[[ Extracted material open ]]

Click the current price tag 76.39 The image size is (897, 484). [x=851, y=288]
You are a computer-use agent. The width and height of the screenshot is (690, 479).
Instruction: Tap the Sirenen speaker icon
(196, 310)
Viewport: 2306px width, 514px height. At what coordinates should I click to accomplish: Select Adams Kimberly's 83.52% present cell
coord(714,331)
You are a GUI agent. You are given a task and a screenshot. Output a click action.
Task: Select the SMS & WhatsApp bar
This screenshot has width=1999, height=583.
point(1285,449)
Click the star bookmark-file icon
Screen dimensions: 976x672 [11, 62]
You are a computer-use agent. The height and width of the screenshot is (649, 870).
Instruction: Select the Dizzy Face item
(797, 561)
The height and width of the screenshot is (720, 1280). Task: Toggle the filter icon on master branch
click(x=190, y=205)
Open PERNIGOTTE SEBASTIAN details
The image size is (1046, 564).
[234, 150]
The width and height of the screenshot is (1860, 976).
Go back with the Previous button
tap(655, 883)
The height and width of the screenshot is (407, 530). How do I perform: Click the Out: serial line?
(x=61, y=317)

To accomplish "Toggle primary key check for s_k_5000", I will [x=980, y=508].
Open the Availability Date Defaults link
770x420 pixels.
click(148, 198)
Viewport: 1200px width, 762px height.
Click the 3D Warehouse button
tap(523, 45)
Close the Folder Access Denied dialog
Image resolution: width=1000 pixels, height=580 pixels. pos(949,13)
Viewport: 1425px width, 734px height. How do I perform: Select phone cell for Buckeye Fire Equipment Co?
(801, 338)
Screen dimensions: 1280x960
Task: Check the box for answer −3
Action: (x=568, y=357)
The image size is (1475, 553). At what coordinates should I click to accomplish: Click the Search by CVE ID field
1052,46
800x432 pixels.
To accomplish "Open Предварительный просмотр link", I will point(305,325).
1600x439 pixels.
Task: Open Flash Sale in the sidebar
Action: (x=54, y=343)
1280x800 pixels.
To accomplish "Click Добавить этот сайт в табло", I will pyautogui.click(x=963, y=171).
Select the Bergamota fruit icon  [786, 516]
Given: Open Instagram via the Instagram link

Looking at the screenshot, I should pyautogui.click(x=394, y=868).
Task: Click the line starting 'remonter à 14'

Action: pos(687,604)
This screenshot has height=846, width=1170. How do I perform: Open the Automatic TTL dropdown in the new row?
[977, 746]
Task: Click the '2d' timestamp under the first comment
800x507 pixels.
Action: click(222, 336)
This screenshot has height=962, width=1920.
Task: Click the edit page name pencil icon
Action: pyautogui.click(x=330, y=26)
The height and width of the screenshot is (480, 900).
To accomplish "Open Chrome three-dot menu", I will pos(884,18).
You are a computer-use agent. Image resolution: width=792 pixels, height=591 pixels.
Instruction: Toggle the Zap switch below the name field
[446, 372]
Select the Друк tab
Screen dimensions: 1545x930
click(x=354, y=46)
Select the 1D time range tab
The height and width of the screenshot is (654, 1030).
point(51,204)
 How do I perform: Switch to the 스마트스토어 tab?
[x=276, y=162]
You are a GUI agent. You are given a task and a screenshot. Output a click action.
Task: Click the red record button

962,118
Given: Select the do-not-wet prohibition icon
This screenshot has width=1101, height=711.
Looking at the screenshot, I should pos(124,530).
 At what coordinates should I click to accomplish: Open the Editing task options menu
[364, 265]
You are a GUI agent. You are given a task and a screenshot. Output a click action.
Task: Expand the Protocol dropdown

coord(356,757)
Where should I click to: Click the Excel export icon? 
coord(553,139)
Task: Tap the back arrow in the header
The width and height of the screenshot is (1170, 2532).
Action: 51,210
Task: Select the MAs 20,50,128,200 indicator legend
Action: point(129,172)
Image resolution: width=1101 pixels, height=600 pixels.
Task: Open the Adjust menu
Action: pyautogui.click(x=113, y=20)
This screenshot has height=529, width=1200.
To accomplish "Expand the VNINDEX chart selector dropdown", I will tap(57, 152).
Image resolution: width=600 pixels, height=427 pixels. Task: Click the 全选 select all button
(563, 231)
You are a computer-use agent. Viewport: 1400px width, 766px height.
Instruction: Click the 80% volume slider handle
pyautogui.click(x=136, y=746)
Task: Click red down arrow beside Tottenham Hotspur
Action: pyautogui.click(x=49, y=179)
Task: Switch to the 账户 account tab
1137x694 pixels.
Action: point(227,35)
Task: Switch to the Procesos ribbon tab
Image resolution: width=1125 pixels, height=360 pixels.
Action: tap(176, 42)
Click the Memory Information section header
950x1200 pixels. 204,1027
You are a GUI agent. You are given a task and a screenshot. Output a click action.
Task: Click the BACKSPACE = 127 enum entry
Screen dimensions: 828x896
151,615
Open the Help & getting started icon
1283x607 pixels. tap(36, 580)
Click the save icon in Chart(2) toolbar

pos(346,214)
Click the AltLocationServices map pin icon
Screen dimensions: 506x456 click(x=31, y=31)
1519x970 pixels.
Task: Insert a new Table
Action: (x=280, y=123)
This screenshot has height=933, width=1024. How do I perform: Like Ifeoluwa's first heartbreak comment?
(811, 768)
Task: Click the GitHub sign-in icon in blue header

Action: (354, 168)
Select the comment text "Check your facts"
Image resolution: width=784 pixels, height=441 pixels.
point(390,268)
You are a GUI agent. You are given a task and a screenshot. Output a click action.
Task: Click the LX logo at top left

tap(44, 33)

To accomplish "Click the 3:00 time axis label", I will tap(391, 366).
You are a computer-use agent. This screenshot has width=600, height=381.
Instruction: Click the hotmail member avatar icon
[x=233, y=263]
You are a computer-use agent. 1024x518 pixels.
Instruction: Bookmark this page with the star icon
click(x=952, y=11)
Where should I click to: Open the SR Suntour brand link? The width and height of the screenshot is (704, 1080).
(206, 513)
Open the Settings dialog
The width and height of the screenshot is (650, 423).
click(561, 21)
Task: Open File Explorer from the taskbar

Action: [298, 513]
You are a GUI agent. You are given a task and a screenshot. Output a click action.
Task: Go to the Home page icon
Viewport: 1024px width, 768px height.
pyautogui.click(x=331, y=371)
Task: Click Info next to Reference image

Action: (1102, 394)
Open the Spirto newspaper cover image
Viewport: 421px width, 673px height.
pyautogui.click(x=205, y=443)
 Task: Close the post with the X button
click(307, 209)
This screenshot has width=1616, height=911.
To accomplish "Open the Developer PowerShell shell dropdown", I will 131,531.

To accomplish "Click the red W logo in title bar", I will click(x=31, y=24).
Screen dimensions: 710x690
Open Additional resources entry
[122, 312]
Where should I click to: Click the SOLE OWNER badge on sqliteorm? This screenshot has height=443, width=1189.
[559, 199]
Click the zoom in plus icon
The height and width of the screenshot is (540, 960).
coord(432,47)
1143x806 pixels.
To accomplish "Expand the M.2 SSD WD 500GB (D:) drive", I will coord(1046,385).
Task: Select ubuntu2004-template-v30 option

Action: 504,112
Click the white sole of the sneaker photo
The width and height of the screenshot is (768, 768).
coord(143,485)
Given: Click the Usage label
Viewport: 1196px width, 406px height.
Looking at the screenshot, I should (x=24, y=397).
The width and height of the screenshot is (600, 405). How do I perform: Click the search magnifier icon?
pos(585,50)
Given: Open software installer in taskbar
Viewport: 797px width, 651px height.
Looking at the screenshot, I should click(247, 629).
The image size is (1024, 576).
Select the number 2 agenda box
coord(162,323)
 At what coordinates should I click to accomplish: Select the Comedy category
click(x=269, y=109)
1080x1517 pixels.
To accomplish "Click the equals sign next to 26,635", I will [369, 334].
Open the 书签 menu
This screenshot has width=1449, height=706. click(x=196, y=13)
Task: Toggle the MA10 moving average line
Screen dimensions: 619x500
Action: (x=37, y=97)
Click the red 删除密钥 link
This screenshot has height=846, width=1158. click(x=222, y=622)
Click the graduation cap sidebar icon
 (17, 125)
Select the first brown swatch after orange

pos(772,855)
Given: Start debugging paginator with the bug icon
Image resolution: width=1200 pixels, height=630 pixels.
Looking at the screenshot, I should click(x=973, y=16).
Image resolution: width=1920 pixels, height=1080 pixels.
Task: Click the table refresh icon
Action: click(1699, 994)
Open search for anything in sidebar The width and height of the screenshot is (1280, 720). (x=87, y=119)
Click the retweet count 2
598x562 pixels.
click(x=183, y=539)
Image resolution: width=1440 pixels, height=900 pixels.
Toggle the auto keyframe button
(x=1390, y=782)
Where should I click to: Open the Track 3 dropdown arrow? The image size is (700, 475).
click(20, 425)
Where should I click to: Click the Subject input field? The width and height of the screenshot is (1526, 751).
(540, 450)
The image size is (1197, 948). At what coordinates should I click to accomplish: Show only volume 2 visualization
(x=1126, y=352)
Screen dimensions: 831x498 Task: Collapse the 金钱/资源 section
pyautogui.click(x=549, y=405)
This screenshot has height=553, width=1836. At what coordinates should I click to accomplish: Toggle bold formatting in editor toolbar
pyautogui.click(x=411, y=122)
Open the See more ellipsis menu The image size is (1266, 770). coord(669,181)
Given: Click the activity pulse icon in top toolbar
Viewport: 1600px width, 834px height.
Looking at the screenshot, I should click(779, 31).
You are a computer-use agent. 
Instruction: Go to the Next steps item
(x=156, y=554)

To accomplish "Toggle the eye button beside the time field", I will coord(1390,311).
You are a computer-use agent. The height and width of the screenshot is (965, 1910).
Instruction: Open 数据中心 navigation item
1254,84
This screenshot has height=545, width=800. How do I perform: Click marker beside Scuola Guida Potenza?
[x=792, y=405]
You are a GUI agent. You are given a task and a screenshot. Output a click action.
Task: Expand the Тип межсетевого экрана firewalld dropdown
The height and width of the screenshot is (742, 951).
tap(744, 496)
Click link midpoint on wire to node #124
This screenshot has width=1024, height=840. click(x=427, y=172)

[[ Extracted material closed ]]

Task directions: The lines to return are those in the material above that hold "label".

Solution below:
To accomplish "Click the 3:00 time axis label", I will tap(391, 366).
Given: Click the Usage label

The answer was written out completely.